ここ最近、スタートアップの資金調達手段の一つとして、J-KISS型新株予約権をはじめとするコンバーティブル投資手段というものが聞かれるようになりました。
投資家サイド、発行体サイド、アドバイザーサイドといったそれぞれの立場で論点や留意点がそれぞれ異なり、すべてを検討すると膨大になりますので、本稿では司法書士目線で、主にリーガルの観点に絞って、論点やポイントの整理を試みます。
1.J-KISS型新株予約権とは
米国では、大手アクセラレーター(起業家、一般企業の新規事業部門などの成長を促進するための団体)がSAFE(Simple Agreement for Future Equity)やKISS (Keep It Simple Security)といったコンバーティブル投資手段の契約雛形を提供しています。J-KISSとは、米国のKISS型を参考にしたもので、日本の団体が作成した契約雛形も存在します。
2.コンバーティブル投資手段とは
コンバーティブル投資手段とは、「投資家が株式取得に先立って資金供給を行い、将来企業価値評価の正確性が高まったタイミングで株式転換を行うという、新株予約権等の投資手段のことをいう」とされています。(参考:経済産業省『「コンバーティブル投資手段」活用ガイドライン』 p.3)

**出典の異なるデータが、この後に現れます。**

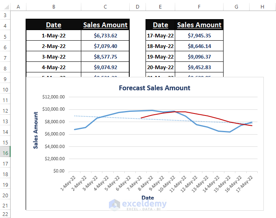276x218 pixels.
Task: Select column B header
Action: 54,7
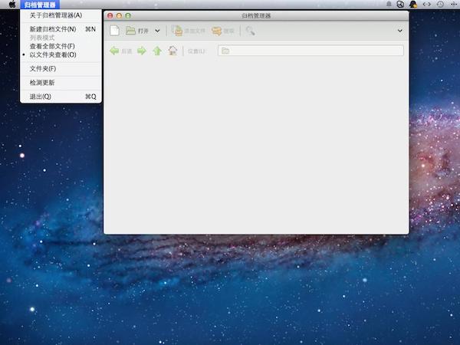This screenshot has width=460, height=345.
Task: Expand the toolbar overflow chevron at right
Action: tap(399, 31)
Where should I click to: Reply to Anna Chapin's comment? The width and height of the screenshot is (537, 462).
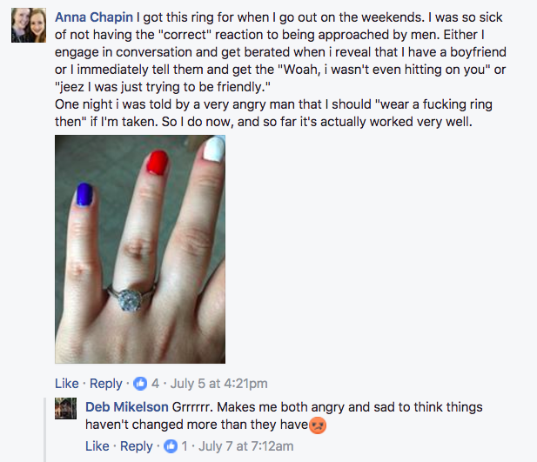coord(105,384)
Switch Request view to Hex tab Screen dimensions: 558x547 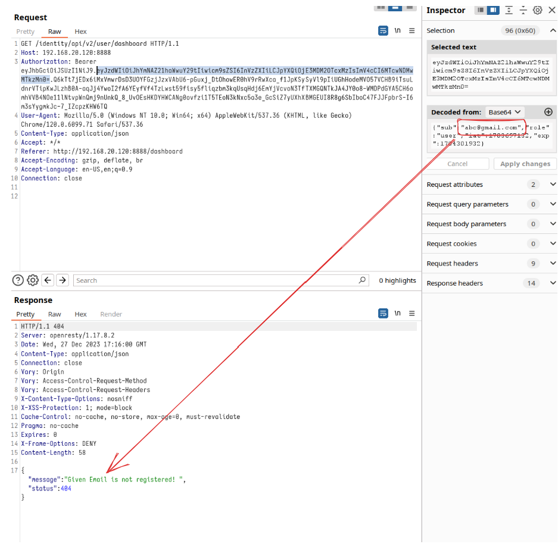tap(80, 32)
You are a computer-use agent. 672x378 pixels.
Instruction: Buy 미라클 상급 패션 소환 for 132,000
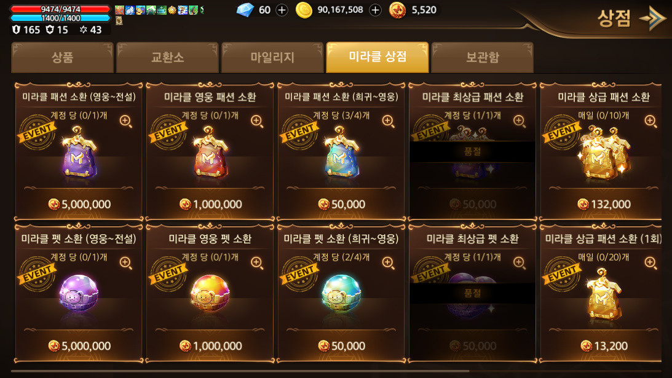pos(604,205)
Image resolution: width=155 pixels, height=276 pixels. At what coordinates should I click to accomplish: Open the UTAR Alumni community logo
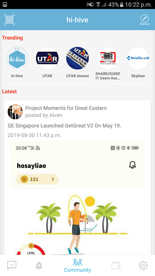tap(78, 58)
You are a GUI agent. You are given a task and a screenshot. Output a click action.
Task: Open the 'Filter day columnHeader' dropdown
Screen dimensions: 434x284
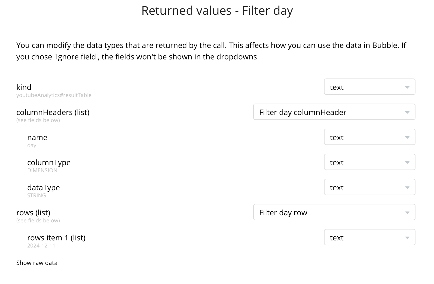click(334, 112)
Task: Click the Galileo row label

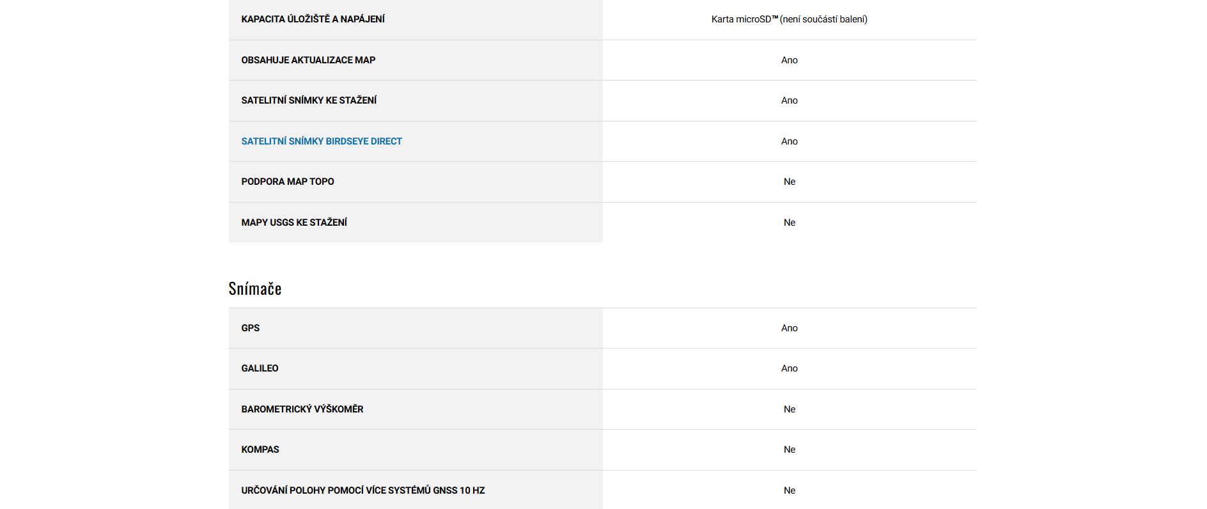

シンプルな資金調達の方法は、単純に株式や社債を発行したり、融資を受けたりすることです。コンバーティブル投資手段とは、要するに権利を行使することで株式に転換できる(convertible)、すなわち新株予約権や新株予約権付社債等、と理解できます。
3.コンバーティブル投資手段のメリットとは
コンバーティブル投資手段のメリットとしては、企業価値評価の先延ばしをすることにより、シード期~アーリー期の資金調達を機動的に行える、といった点が挙げられています。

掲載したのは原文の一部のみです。